We are going to create a unique numerical token for each unique word in the dataset. fit_on_texts() updates internal vocabulary based on a list of texts. texts_to_sequences() transforms each text in texts to a sequence of integers.

tokenizer = Tokenizer()
tokenizer.fit_on_texts(lines)
sequences = tokenizer.texts_to_sequences(lines)

sequences containes a list of integer values created by tokenizer. Each line in sequences has 51 words. Now we will split each line such that the first 50 words are in X and the last word is in y.

sequences = np.array(sequences)
X, y = sequences[:, :-1], sequences[:,-1]
X[0]
array([   47,  1408,  1264,    37,   451,  1406,     9,  2766,  1158,
        1213,   171,   132,   269,    20,    24,     1,  4782,    87,
          30,    98,  4781,    18,   715,  1263,   171,   211,    18,
         829,    20,    27,  3807,     4,   214,   121,  1212,   153,
       13004,    31,  2765,  1847,    16, 13003, 13002,   754,     7,
        3806,    99,  2430,   466,    31])

vocab_size contains all the uniques words in the dataset. tokenizer.word_index gives the mapping of each unique word to its numerical equivalent. Hence len() of tokenizer.word_index gives the vocab_size.

vocab_size = len(tokenizer.word_index) + 1

to_categorical() converts a class vector (integers) to binary class matrix. num_classes is the total number of classes which is vocab_size.

y = to_categorical(y, num_classes=vocab_size)

The length of each sequence in X is 50.

seq_length = X.shape[1]
seq_length
50

LSTM Model

Sequential model is appropriate for a plain stack of layers where each layer has exactly one input tensor and one output tensor.

Embedding layer:

The Embedding layer is initialized with random weights and will learn an embedding for all of the words in the training dataset. It requires 3 arguments:

  • input_dim: This is the size of the vocabulary in the text data which is vocab_size in this case.
  • output_dim: This is the size of the vector space in which words will be embedded. It defines the size of the output vectors from this layer for each word.
  • input_length: Length of input sequences which is seq_length.

LSTM layer:

This is the main layer of the model. It learns long-term dependencies between time steps in time series and sequence data. return_sequence when set to True returns the full sequence as the output.

Dense layer:

Dense layer is the regular deeply connected neural network layer. It is the most common and frequently used layer. The rectified linear activation function or relu for short is a piecewise linear function that will output the input directly if it is positive, otherwise, it will output zero.
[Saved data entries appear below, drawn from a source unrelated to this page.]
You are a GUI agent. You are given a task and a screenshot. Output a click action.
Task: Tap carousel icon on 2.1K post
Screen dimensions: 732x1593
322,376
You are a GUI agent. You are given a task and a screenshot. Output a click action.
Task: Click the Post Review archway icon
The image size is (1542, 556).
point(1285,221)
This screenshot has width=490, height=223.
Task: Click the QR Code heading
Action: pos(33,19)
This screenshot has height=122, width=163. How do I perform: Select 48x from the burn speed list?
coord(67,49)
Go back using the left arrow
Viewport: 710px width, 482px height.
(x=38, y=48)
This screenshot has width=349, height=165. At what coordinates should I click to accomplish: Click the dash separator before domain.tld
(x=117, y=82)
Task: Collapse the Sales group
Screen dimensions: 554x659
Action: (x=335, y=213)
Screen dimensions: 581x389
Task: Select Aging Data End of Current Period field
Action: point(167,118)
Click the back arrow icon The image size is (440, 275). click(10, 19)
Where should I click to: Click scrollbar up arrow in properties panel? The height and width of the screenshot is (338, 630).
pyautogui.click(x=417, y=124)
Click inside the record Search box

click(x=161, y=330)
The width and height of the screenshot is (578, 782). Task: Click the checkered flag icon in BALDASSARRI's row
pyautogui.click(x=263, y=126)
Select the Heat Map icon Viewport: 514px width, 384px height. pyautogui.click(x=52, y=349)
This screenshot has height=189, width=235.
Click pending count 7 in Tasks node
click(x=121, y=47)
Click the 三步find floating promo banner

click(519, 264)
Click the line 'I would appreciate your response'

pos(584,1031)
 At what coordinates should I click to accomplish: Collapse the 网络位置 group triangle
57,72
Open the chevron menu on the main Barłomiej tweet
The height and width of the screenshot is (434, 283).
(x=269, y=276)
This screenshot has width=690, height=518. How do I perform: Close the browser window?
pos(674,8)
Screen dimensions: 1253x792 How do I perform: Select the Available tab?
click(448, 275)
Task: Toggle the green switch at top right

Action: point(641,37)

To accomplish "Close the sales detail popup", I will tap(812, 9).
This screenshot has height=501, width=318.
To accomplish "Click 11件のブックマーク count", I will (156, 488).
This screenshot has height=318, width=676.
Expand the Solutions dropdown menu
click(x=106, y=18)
The last layer is also a dense layer with 13009 neurons because we have to predict the probabilties of 13009 words. The activation function used is softmax. Softmax converts a real vector to a vector of categorical probabilities. The elements of the output vector are in range (0, 1) and sum to 1.

model = Sequential()
model.add(Embedding(vocab_size, 50, input_length=seq_length))
model.add(LSTM(100, return_sequences=True))
model.add(LSTM(100))
model.add(Dense(100, activation='relu'))
model.add(Dense(vocab_size, activation='softmax'))
model.summary()
Model: "sequential"
_________________________________________________________________
Layer (type)                 Output Shape              Param #   
=================================================================
embedding (Embedding)        (None, 50, 50)            650450    
_________________________________________________________________
lstm (LSTM)                  (None, 50, 100)           60400     
_________________________________________________________________
lstm_1 (LSTM)                (None, 100)               80400     
_________________________________________________________________
dense (Dense)                (None, 100)               10100     
_________________________________________________________________
dense_1 (Dense)              (None, 13009)             1313909   
=================================================================
Total params: 2,115,259
Trainable params: 2,115,259
Non-trainable params: 0
_________________________________________________________________
model.compile(loss = 'categorical_crossentropy', optimizer = 'adam', metrics = ['accuracy'])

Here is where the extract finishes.